As a disclaimer, I'm coming at this book as a youth sports professional which certainly colored my opinions. I thought it had some really good content, particularly the chapters on discipline and culture (though I was quite turned off by the line, "If you want obedience, have a child"). I appreciated Jenkins' emphasis on coaching as a partnership between staff and players, and her debunking the myth that authoritarian coaching is effective.
Unfortunately the bad content is Very Bad. I nearly stopped reading at the chapter on conditioning, which was full of inaccuracies and borderline bad advice. Jenkins is not a science writer, and while I think she was trying to simplify and possibly poeticize neuroscience the result was unclear at best and wrong at worst. There was a tone of victim-blaming and fat-shaming throughout the chapter as Jenkins implied that only people at their physical peak are capable of great things - and, presumably, people not at their physical peak are not capable of great things - and anyone with enough drive can be at their physical peak.
Wore than that was Jenkins' near hero-worship of Michael Phelps in this chapter. He is undoubtedly the best swimmer of all time, and he worked very hard to get there, but it is irresponsible to hold him up as the ideal when it comes to commitment and training. Yes, his punishing schedule allowed him to become the most decorated Olympian of all time, but at a significant cost. As a sportswriter, surely Jenkins is aware that Phelps has struggled with anxiety, depression, suicidal thoughts, and substance abuse problems. Inside the pool he may be the poster boy for hard work and commitment, but he has had a very difficult time figuring out who he is and how to function outside it. Phelps may have had mental health issues with our without swimming, but living his life in a pressure cooker surely didn't help.
In fact, only once did Jenkins acknowledge the possible downsides of this type of single-mindedness, when she mentions in passing that, "One cost of [Tom] Brady's intentionality was an eventual divorce." Otherwise, there is no discussion of the fact that many top performers suffer from mental health issues, stress-related illness, and failed personal relationships because their lives are utterly lacking in balance. Their is no recognition of the fact that for every Tom Brady or Michael Phelps, there are thousands of athletes who suffer repetitive use injuries, burnout, and isolation, not because they are too weak to do what it takes but because it's not a healthy or sustainable way to live.

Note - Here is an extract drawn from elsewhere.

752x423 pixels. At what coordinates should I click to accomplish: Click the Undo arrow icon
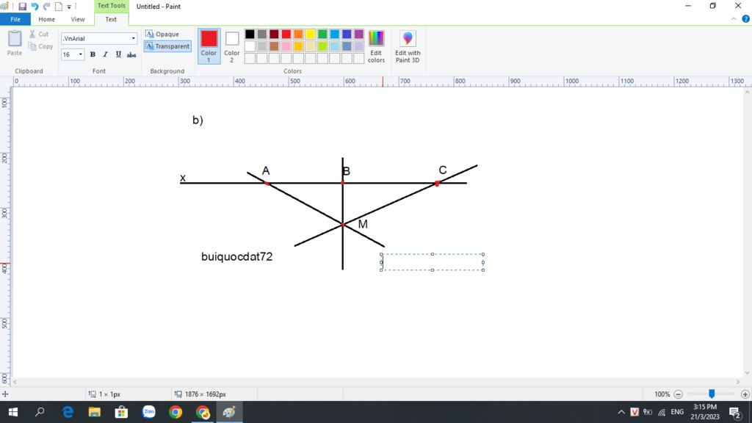(x=35, y=7)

I would hate for parents of youth athletes to read this book and come away with the impression that the path to success is a 365-days-a-year training schedule or practicing one's throwing motion in front of a brick wall so that anyone with flawed motion will suffer "raked knuckles and scabs." Children need rest, they need fun, they need downtime, they need friendship, and they need time to explore varied interests - in other words, they need to be humans and not just performance machines. In hockey we say, "All roads lead to beer league," and the same is true of every sport. Eventually every athlete will have to step away from the game, and when that happens they will need to have an identity beyond that of "athlete" in order to live a fulfilling life.